The report is also criticised for use of language that seeks to draw moral equivalence between the actions of the army and IMN. It routinely refers to the violence as “clashes” when in fact the deadly violence was exclusively one-sided.
The IMN slams the commission’s recommendation that “all the dangerous weapons recovered from the IMN members should be turned over to the Police for further necessary action.* This recommendation is at variance with what the commission itself wrote in the main report (page 54), The cordon and search however did not reveal significant quantities of weapons found. The assumption that the IMN in Zaria was heavily armed was not verified.
The movement is particularly scathing in its criticism of the recommendation that the state government ensure that investigations against all persons under detention in respect of these “clashes between the NA and the IMN on 12th – 14th December” 2015 are concluded and treated expeditiously.

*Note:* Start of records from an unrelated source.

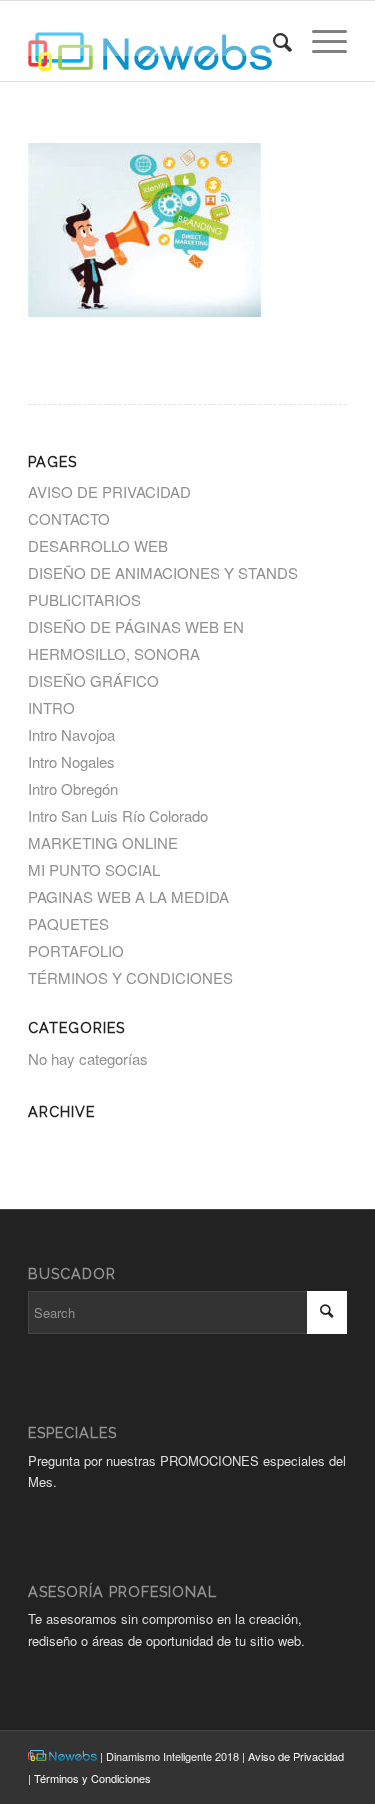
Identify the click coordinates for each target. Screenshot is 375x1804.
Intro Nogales (71, 761)
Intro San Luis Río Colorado (118, 815)
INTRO (51, 707)
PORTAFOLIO (76, 950)
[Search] (272, 41)
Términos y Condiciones (92, 1778)
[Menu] (319, 41)
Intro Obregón (73, 788)
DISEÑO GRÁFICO (93, 680)
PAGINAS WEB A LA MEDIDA (128, 896)
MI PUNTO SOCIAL (94, 869)
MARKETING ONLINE (103, 842)
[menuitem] (272, 41)
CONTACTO (69, 518)
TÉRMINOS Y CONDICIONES (130, 977)
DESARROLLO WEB (98, 545)
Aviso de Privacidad (296, 1756)
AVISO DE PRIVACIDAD (109, 491)
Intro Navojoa (71, 734)
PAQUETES (68, 923)
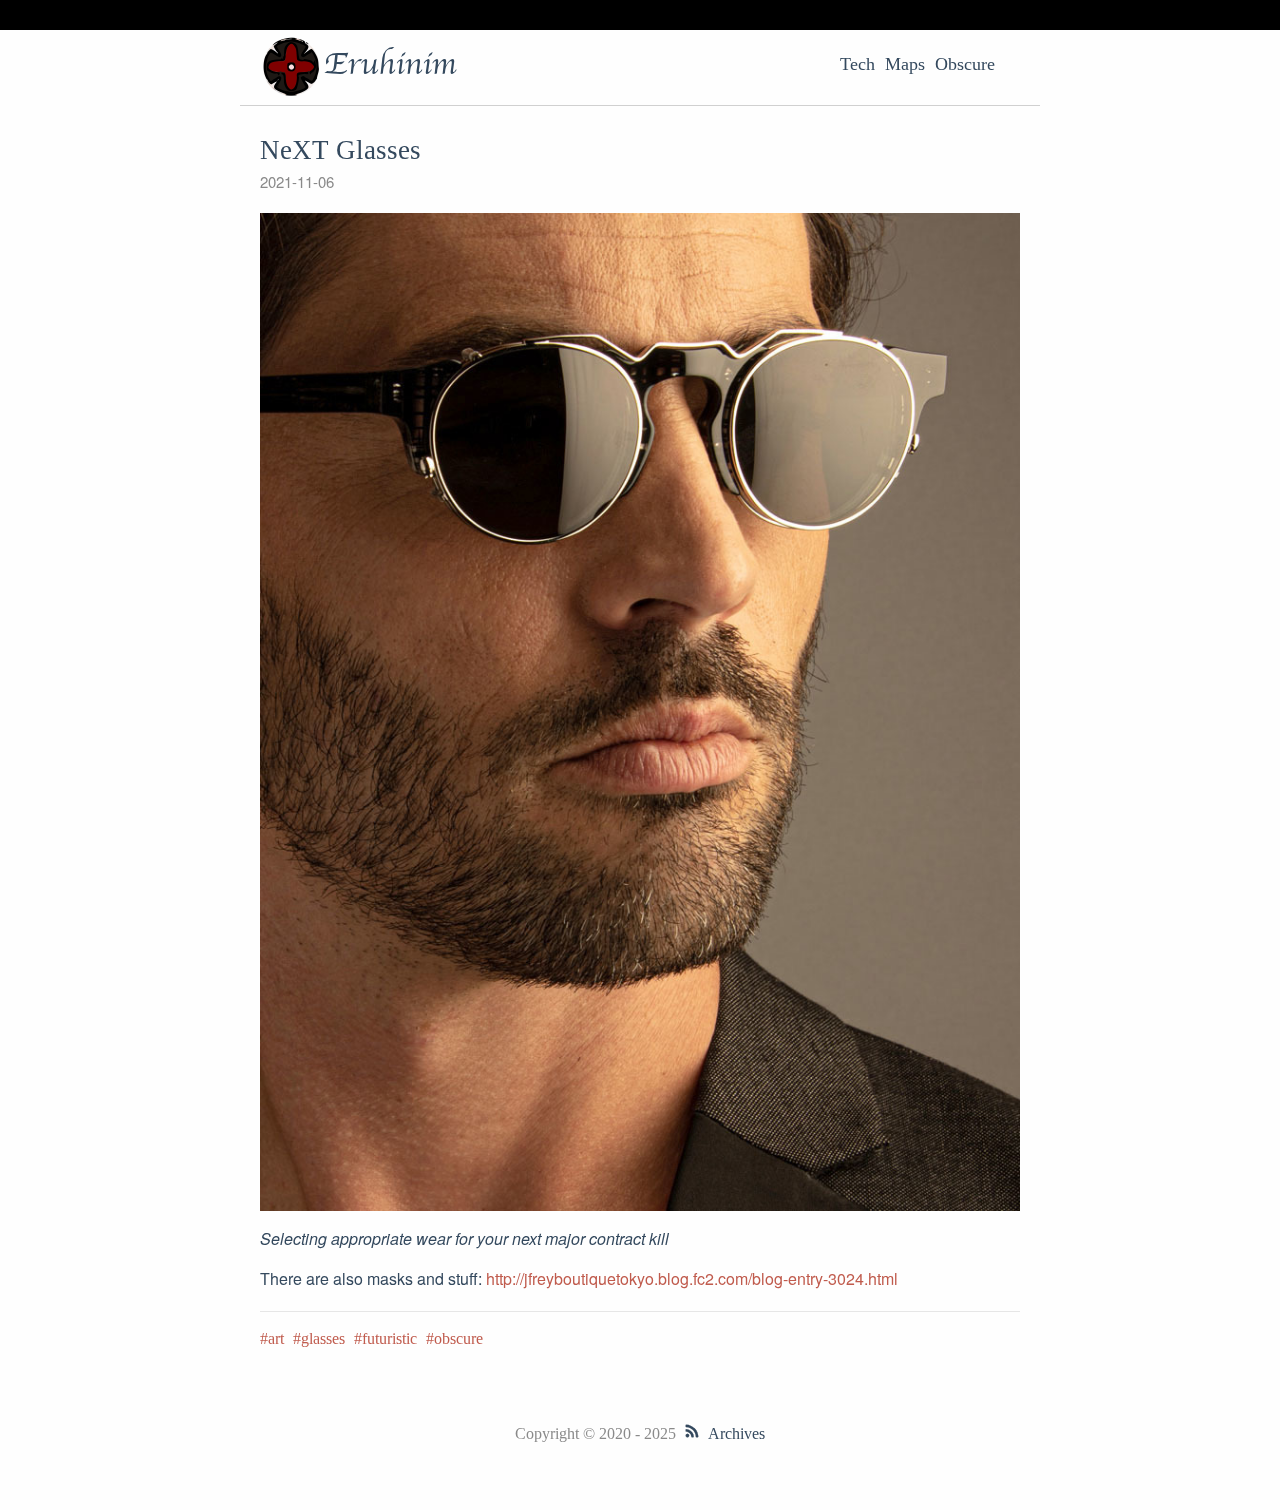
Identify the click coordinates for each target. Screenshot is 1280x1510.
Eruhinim (390, 65)
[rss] (692, 1433)
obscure (458, 1338)
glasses (323, 1338)
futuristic (389, 1338)
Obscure (965, 64)
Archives (736, 1433)
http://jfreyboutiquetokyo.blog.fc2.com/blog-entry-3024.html (692, 1278)
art (276, 1338)
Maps (905, 64)
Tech (857, 64)
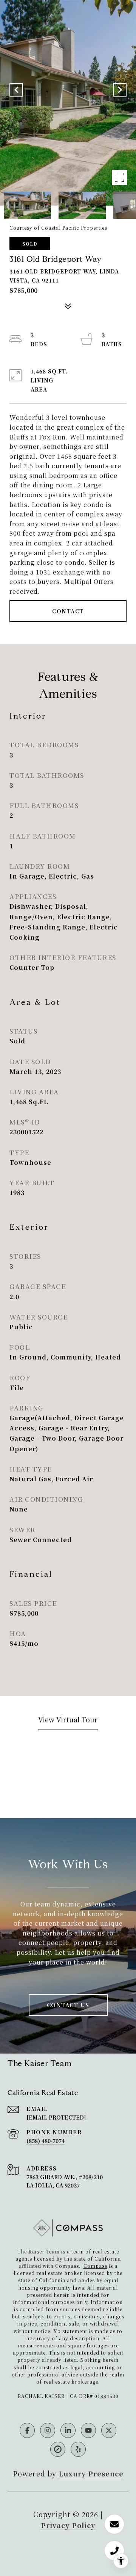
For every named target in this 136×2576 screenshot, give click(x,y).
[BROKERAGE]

The Judicial Commission of Inquiry (JCI) was set up in response to last year’s massacre but human rights organisations have criticised it for not being sufficiently independent and impartial to be able to hold those responsible to account. In his speech announcing the inquiry, Kaduna state governor Malam Nasir el-Rufai listed a range of grievances against the IMN, which was seen as indicative of bias against the IMN from the start. He was also responsible for demolishing IMN properties before setting up the commission of inquiry.
However the report does at least acknowledge that a massacre took place which was carried out by the armed forces outside the chain of command. It calls for the officers who participated in the operation to be brought to trial before a court of competent jurisdiction.
It also called on the Federal Government to “review the adequacy of the existing rules of engagement pertaining to internal security operations and bring them into conformity with constitutional stipulations and in accord with democratic norms and humanitarian best practices.” This is hugely ironic in that Sheikh Zakaky and the IMN has consistently called for the military to be kept out of civilian affairs. At the inception of the new Buhari government in the summer of 2015, Sheikh Zakzaky repeated his view that the government must restructure and re-orient the mindset of Nigerian soldiers so that they stop seeing civilian citizens as their enemies.
Notes to editors:
Last March IHRC called on the International Criminal Court to to open a preliminary inquiry into the December 2015 massacre.